Abusi e Corruzioni al Tribunale Fallimentare di Rome e alla IV Sezione Esecuzione Immobiliare.
Una nuova inchiesta sulla sezione fallimentare del Tribunale civile. L´indagine è scattata alcuni mesi fa e riguarda la messa in vendita della storica abitazione di Aldo Fabrizi. Un superattico di oltre trecento metri quadrati con tanto di terrazza con vista sul cupolone di San Pietro. L´immobile, dove il popolare attore romano, ha vissuto fino al ‘90, in via Germanico è stato messo all´asta nonostante l´attuale proprietario si fosse già accordato con i creditori per estinguere la situazione debitoria. Da qui la denuncia firmata da Francesca Giovanna Chiumiento e presentata dall´avvocato Massimo Vita. Sulla vicenda il sostituto procuratore Giuliano Mignini della Procura di Perugia ha aperto un fascicolo per accertare la correttezza dell´operato del giudice e del curatore responsabili del procedimento a tribunale fallimentare. Le indagini dovranno quindi valutare eventuali responsabilità e se siano stati commessi reati.
La vicenda ha origine nel 2003 dal fallimento della Optimafin, una società di cui è socia in capitale Giovanna Chiumento che nonostante l´opposizione presentata si è vista successivamente mettere in vendita un´abitazione. Per scongiurare la messa all´asta, la Chiumento ha offerto diverse somme di denaro ( prima 150 mila, poi 300 mila e infine 400 mila) per definire l´accordo con i creditori.

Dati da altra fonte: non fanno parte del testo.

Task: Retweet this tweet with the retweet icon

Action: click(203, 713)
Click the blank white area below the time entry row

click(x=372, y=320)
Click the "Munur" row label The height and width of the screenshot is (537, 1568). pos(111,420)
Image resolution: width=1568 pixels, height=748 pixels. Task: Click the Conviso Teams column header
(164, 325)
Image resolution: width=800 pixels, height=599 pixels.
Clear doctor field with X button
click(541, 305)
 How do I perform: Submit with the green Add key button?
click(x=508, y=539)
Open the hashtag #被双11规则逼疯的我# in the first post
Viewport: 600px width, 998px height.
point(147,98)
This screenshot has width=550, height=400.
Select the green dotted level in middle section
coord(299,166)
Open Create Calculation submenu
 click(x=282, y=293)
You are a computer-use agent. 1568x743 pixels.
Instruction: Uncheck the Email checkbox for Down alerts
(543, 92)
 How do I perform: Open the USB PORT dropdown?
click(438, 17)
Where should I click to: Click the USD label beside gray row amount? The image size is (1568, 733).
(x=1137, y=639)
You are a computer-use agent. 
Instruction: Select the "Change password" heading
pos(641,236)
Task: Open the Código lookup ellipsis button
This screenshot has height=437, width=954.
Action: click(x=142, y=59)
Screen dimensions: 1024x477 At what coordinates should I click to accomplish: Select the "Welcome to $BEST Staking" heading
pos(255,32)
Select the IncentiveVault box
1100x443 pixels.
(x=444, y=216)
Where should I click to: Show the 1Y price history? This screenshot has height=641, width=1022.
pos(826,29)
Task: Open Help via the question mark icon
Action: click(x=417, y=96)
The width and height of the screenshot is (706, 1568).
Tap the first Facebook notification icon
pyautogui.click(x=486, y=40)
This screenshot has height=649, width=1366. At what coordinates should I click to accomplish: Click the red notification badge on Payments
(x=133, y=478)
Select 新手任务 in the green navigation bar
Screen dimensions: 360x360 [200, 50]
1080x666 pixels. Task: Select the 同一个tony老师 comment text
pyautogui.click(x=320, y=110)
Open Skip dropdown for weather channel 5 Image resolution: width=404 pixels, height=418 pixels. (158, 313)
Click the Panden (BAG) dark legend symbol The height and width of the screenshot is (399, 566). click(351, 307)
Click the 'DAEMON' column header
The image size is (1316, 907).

La transazione però è saltata all´ultimo momento nonostante «l´autorizzazione del giudice delegato e il consenso del curatore fallimentare» a definire la pratica senza dare seguito all´ingiunzione di pagamento. In particolare l´offerta di 400 mila euro, nonostante la disponibilità dei creditori, non venne ratificata in quanto il curatore non si presentò all´udienza già fissata.
«Solo successivamente ho saputo che il giudice aveva già autorizzato una cessione silente a favore di un acquirente del quale ignoravo l´esistenza – spiega Francesca Chiumiento – così a pochi giorni dall´asta ho visto naufragare l´unica possibilità che avevo per evitare la vendita della casa di famiglia». «Questa decisone ha danneggiato oltre alla Chiumiento che non ha potuto bloccare offerta – spiega l´avvocato Massimo Vita – anche i creditori del fallimento della Optimafin in quanto l´immobile è stato ceduto per una somma inferiore a quella precedentemente offerta. Non riusciamo a comprendere quali siano state le motivazioni giuridiche che hanno spinto il giudice e il curatore ad avvallare questa decisione. Ora attendiamo che l´inchiesta chiarisca se ci sia stata una gestione irrituale della transazione e se siano stati commessi abusi».